Load the query spectrum and candidate molecular structures into memory. Extract or compute spectral features (e.g., binned spectra, subformula labels, consensus spectra) and molecular descriptors (e.g., fingerprints, graph representations via DGL/PyG) for both query and candidates. The choice of descriptor type depends on your spectrum representation mode: use formSpec with subformula assignment and consensus spectra, or use binnedSpec with fingerprints. Preprocess using the provided data_preprocess.py script, which handles both modes.

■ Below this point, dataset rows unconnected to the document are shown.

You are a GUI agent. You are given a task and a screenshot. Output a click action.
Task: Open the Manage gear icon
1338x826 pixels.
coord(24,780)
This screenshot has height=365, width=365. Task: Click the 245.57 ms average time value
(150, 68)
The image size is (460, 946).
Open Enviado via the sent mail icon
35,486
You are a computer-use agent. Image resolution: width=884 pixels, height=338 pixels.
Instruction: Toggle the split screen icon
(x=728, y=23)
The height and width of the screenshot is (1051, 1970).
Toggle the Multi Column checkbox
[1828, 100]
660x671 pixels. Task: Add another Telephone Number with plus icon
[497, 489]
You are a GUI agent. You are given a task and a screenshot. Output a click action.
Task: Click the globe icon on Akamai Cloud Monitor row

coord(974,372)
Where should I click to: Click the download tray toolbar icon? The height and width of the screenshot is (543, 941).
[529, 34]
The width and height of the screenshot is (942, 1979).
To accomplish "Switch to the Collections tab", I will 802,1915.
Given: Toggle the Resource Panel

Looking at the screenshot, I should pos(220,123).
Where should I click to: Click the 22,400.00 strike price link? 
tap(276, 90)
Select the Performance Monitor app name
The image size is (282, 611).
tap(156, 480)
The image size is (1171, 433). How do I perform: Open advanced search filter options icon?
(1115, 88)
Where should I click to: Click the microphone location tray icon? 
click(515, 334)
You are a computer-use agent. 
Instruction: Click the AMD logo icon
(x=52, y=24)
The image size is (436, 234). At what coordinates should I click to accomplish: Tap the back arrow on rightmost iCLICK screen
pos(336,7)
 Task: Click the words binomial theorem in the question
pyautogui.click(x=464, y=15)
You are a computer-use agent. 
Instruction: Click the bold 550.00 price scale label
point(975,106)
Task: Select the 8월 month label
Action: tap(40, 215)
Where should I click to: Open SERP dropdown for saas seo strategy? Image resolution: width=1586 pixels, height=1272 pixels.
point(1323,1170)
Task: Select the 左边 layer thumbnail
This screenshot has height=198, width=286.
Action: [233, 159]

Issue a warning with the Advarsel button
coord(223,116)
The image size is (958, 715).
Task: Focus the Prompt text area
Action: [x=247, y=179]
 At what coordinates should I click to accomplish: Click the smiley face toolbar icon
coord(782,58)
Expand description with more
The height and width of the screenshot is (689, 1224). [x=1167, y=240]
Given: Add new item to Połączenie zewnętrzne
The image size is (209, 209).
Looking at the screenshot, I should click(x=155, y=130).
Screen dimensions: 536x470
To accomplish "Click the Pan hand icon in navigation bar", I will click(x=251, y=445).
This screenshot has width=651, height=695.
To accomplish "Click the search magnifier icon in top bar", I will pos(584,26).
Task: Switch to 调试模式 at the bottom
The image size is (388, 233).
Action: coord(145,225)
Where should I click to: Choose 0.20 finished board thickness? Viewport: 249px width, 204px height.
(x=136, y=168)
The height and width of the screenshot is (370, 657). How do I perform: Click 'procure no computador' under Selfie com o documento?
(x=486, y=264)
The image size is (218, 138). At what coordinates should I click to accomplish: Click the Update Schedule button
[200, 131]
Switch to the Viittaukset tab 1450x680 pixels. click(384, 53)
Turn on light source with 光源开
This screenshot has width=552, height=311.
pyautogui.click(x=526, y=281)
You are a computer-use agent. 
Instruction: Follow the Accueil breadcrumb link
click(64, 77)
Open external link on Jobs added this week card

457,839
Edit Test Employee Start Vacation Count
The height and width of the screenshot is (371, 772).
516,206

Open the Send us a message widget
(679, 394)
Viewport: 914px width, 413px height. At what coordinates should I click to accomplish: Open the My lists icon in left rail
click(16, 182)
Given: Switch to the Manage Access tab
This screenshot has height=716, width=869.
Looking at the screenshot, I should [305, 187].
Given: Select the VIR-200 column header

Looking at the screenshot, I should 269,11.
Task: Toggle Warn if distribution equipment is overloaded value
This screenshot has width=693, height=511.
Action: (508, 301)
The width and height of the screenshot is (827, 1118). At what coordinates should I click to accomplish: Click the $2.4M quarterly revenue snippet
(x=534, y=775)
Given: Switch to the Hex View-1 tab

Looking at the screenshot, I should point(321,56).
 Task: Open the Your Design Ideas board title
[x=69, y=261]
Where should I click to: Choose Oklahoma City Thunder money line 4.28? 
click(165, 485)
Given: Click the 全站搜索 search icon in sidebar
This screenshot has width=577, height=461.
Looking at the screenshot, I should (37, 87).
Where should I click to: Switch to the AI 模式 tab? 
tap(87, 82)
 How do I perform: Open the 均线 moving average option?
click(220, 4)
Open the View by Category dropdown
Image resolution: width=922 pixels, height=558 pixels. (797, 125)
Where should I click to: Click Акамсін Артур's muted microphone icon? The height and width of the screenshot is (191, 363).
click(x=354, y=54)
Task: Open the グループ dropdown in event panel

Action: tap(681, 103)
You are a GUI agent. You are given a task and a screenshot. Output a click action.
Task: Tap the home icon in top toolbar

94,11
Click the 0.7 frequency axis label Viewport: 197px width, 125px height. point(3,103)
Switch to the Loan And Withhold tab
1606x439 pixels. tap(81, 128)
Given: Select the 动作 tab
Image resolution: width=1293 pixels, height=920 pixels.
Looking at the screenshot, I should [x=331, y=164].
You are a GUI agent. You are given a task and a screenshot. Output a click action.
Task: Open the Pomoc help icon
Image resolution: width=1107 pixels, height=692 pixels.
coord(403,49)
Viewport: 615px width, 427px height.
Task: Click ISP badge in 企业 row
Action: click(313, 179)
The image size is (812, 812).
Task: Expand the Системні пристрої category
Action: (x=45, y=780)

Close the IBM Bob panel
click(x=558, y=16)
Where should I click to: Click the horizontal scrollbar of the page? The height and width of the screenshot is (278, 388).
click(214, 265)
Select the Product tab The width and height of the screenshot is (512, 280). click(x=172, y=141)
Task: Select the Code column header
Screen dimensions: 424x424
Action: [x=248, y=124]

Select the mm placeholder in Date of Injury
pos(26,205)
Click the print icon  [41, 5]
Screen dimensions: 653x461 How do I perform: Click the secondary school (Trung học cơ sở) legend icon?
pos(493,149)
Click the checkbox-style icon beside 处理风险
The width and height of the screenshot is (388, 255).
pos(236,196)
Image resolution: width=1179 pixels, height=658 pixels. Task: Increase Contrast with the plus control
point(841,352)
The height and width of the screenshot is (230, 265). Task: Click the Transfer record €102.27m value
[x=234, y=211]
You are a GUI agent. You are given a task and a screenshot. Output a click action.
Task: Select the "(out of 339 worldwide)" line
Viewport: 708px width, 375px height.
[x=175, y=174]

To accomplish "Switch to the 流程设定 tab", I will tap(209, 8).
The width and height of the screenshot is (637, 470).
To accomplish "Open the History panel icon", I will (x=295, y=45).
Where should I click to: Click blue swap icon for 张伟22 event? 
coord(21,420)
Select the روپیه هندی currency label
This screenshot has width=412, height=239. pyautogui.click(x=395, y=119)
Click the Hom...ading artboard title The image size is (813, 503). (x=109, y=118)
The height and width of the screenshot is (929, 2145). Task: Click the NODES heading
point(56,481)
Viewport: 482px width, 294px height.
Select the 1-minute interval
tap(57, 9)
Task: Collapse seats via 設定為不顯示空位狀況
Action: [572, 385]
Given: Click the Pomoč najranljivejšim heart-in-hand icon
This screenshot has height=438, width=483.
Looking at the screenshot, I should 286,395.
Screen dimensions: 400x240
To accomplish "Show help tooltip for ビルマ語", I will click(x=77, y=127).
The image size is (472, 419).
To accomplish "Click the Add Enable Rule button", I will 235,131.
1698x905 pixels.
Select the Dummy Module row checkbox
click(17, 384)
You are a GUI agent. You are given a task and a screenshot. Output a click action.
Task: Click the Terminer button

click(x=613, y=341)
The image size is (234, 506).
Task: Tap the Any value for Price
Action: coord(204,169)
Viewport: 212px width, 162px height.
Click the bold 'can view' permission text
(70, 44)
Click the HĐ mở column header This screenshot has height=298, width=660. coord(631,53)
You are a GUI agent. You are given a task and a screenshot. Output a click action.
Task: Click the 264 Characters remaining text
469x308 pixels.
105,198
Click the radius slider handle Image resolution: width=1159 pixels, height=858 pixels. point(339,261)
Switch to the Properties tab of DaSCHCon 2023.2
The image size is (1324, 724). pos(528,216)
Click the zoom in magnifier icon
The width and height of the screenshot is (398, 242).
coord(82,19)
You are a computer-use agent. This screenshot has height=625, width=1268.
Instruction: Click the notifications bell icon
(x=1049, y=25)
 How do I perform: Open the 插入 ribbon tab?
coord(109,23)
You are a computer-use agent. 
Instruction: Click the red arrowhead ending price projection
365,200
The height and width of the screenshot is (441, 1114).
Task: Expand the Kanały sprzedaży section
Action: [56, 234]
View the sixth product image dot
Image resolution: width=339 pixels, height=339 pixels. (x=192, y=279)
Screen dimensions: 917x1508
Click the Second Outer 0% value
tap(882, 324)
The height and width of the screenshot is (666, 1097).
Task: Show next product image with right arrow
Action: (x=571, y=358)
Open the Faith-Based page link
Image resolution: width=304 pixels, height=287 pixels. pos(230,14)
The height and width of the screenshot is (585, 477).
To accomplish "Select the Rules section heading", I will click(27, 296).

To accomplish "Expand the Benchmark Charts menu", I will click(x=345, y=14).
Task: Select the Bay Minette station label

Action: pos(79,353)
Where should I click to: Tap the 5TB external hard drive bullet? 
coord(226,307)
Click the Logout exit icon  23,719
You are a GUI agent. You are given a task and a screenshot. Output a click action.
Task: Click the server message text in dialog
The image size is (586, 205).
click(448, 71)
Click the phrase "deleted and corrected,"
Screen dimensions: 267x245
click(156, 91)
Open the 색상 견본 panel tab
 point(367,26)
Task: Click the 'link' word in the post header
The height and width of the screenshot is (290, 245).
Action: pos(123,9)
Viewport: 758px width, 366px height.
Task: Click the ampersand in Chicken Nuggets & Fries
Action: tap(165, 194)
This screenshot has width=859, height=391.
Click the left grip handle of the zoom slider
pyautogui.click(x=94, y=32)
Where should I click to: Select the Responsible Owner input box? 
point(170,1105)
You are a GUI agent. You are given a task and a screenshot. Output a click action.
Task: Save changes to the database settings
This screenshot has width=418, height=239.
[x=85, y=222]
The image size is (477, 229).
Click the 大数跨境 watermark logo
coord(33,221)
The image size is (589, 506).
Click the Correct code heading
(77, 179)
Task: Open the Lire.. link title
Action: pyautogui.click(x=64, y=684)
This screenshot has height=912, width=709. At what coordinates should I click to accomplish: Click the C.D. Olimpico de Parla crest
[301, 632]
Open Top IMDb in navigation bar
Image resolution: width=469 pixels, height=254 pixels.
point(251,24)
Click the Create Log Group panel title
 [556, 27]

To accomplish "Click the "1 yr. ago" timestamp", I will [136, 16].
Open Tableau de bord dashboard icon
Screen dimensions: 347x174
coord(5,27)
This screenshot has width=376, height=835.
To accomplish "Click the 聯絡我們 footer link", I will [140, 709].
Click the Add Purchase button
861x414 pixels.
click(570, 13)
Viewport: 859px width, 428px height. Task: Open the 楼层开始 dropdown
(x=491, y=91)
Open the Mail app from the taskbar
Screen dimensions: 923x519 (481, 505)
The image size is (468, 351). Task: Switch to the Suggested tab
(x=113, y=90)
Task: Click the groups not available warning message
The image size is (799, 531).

Store outputs (fingerprints, consensus spectra files) in structured format for downstream similarity computation.

## Related tools

- **RDKit** (Parse SMILES strings and compute molecular fingerprints and descriptors)
- **DGL (Deep Graph Library)** (Construct and encode molecular graph representations from candidate structures)
- **PyTorch Geometric** (Alternative framework for molecular graph encoding and feature extraction)
- **data_preprocess.py** (MVP-provided preprocessing script to compute fingerprints and consensus spectra from raw spectra and candidates) — github.com/HassounLab/MVP
- **subformula_assign.py** (MVP utility to assign subformula labels for formSpec mode preprocessing) — github.com/HassounLab/MVP

## Examples

```
python data_preprocess.py --spec_type binnedSpec --dataset_pth ../data/sample/data.tsv --candidates_pth ../data/sample/candidates_mass.json --output_dir ../data/sample/
```

## Evaluation signals

- Fingerprint and descriptor files are successfully generated and match expected dimensions (e.g., fingerprint bit length, descriptor count).
- Consensus spectra or subformula encodings are non-null and contain expected range of values (e.g., normalized intensity 0–1, valid subformula indices).
- Preprocess script runs without errors and outputs all intermediate files (fingerprints, consensus spectra) to the specified output directory.
- Molecular structures parse without exception and yield valid SMILES representations (RDKit canonicalization should succeed).
- Descriptor outputs align in count and order with input candidate set (one descriptor row per candidate molecule).

## Limitations

- Descriptor quality depends on input spectrum peak labeling and resolution; low-quality spectra yield poor features.
- RDKit may fail to parse invalid or non-standard SMILES; input validation required.
- Subformula assignment (formSpec mode) is limited to max 60 formulae per spectrum and may be computationally expensive for large candidate sets.
- Graph-based descriptors (DGL/PyG) require valid 2D/3D molecular coordinates; invalid or missing structures will cause preprocessing to fail.

## Evidence

- [other] Extract or compute spectral features and molecular descriptors (views) for both query and candidates.: "Extract or compute spectral features and molecular descriptors (views) for both query and candidates."
- [readme] We provide sample spectra data and candidates in `data/sample`. For preprocessing: 1. If using formSpec, compute subformula labels 2. Run our preprocess code to obatain fingerprints and consensus spectra files: "We provide sample spectra data and candidates in `data/sample`. For preprocessing: 1. If using formSpec, compute subformula labels 2. Run our preprocess code to obatain fingerprints and consensus"
- [readme] python data_preprocess.py --spec_type binnedSpec --dataset_pth ../data/sample/data.tsv --candidates_pth  ../data/sample/candidates_mass.json --output_dir ../data/sample/: "python data_preprocess.py --spec_type binnedSpec --dataset_pth ../data/sample/data.tsv --candidates_pth  ../data/sample/candidates_mass.json --output_dir ../data/sample/"
- [readme] Key packages - dgl - pytorch - rdkit - pytorch-geometric: "Key packages - dgl - pytorch - rdkit - pytorch-geometric"
- [readme] We include sample subformula, fingerprint, and consensus spectra data in `../data/sample/`.: "We include sample subformula, fingerprint, and consensus spectra data in `../data/sample/`."